The history of medieval navigation on the Iberian peninsula is a great mystery. In the 1970s, a recreational diver found a bronze candelabra in Ibiza which Marcus H. Hermanns, a scientist from the German Archaeological Institute in Madrid, has now unveiled.
It is a unique piece from the 10th century which could provide clues on sea routes in the period.
The scientist Marcus H. Hermanns from the German Archaeological Institute in Madrid works on research projects on underwater Spanish archaeological heritage.
He has just finished the catalogue of archaeological sites and pieces found to date underwater off the Balearic coast. “The list is part of the National R&D&I Plan to have an inventory of cultural heritage submerged under the waters of all coastal regions,” Hermanns explains to SINC.

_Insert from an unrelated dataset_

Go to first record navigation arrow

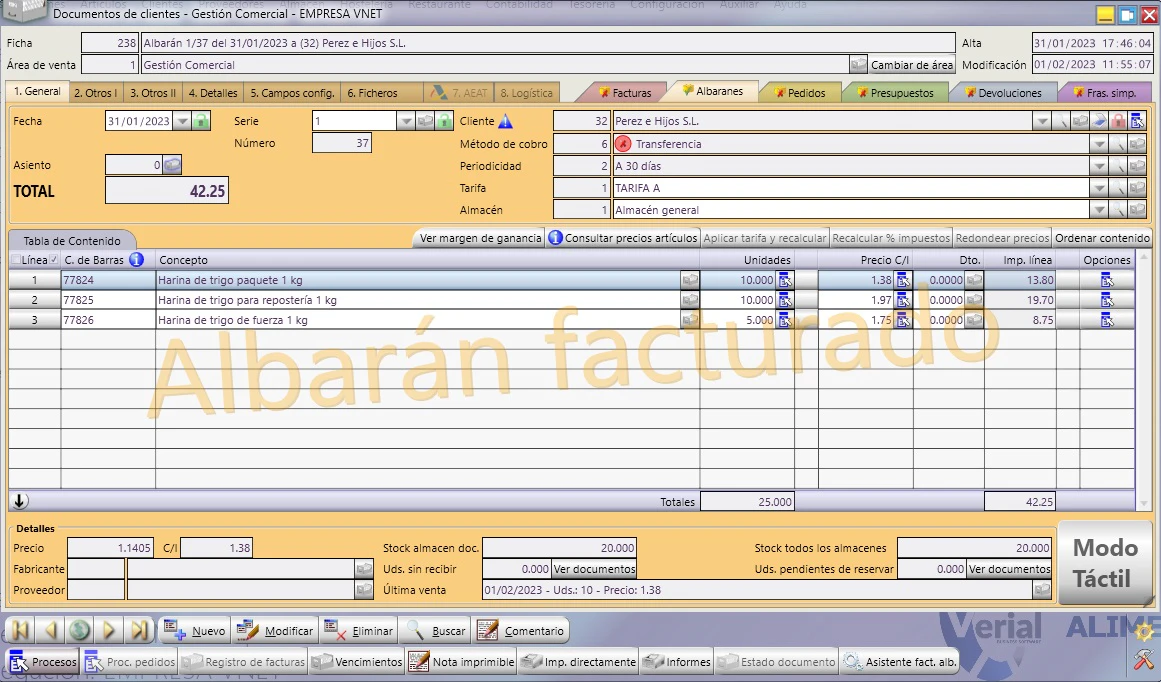coord(21,631)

This collection has involved several years of archiving work, but also diving to check the state of shipwrecks and underwater archaeological sites.
“These diving checks were made with the Spanish Guardia Civil’s (Civil Guard’s) Special Group for Underwater Activities (GEAS in Spanish) of the Ibiza division, and certain locations – which are now being published – caught our attention. We also carried out other, more detailed projects, such as analysing a bronze candelabra from the Middle Ages that is unique to the region,” the archaeologist adds.

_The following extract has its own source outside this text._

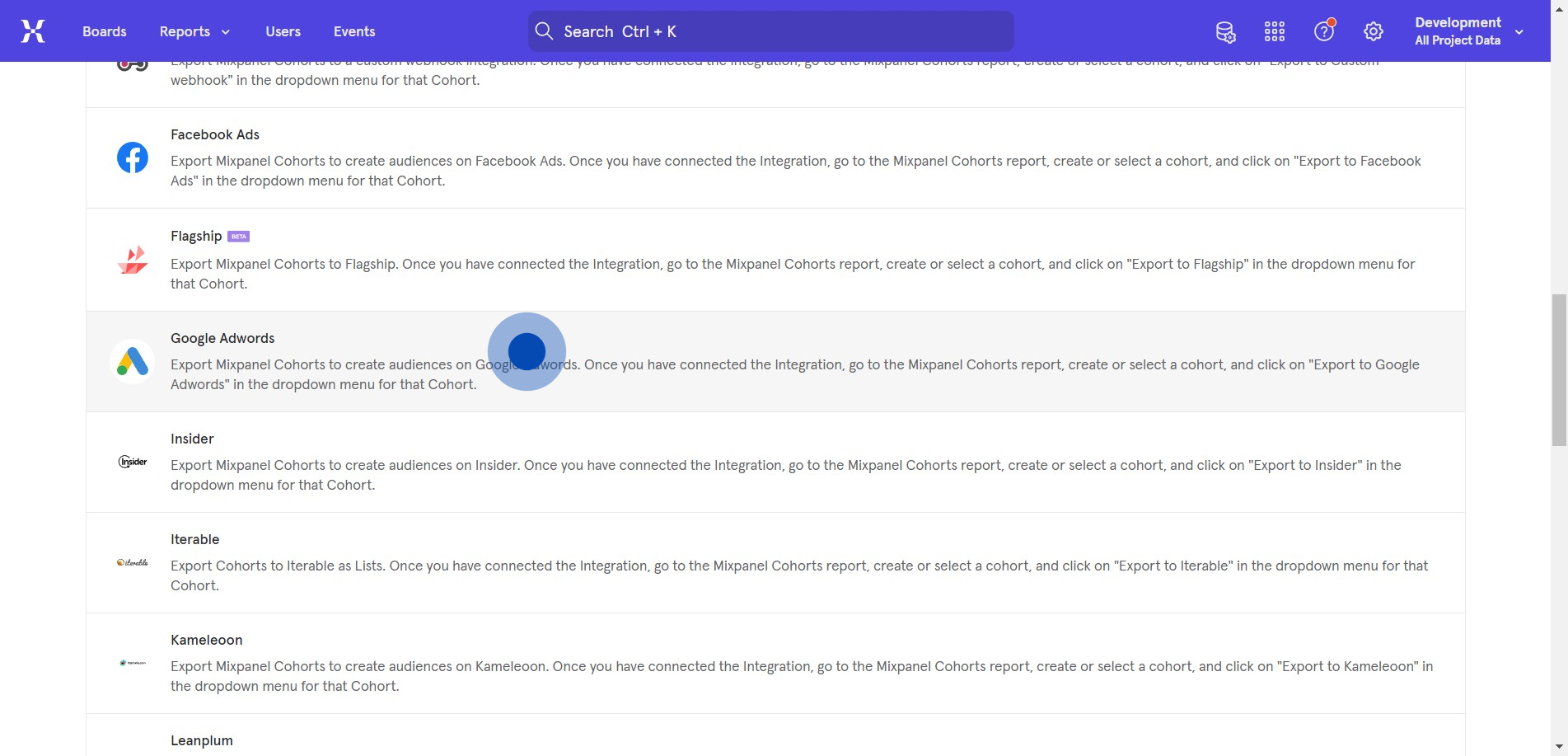Click the page vertical scrollbar thumb
1568x756 pixels.
pos(1559,369)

This piece, a description of which is published in the journal Archivo Español de Arqueología (Spanish Archaeology Archive), is unusual because there are not many similar models in the world. It is also unique to the Balearic region and dates back to the 10th century, an era in which marine activities on the Pityusic Islands (Ibiza and Formentera) are widely unknown.
“However, as it belongs to a private collection – a diver in Ibiza found it in the 1970s – it is quite a challenge gaining information about it,” Hermanns remarks.
From Ibiza to the Muslim colony of Fraxinetum
Archaeologists know the location of the underwater site where the candelabra was found, so a diving check was carried out. It yielded no results, however.
As the scientist explains, “the majority of the sea beds around the island, from 30 metres deep, are sandy and there is depth movement. You can be unlucky because the site could be covered on the day you are diving. We conducted several tests to find out the dynamics of the sea floor and the state the site was in.”
This candelabra is noteworthy because the seaways that went along Ibiza to get to Mallorca are unknown. Moreover, on the route where it was found, several shipwrecks from the same period were also found in southern France.
“There was a link between the Iberian peninsula and the south of France at least, with a Muslim colony named Fraxinetum, according to the Latin documents preserved. There is also a group of sunken vessels that attest to it; this must have been a supply system for the colony from the south of the peninsula,” the scientist claims.
Heermanns stresses that cases like these, in which objects currently held in private collections maintain well-documented account of the archaeological context in which it was found, are rare.
“There are few exceptions. This demonstrates the immense value that could be derived at institutional level, for example in diving federations, from raising awareness among recreational divers about underwater archaeology and the considerable cultural heritage to be found underwater,” he emphasises.
This candelabra is a unique piece, but coming from a location with no archaeological context, it is hard to imagine what use it had or any possible ritual implications.
“It belongs to the Caliphate era. We are uncertain of its symbology and precise use. For instance, it shows no traces of burning, among other reasons because it was restored differently from those found in investigations. However, it was worthwhile to make the study known to the scientific community because it might give clues on the importance of Ibiza in navigation routes,” he concludes.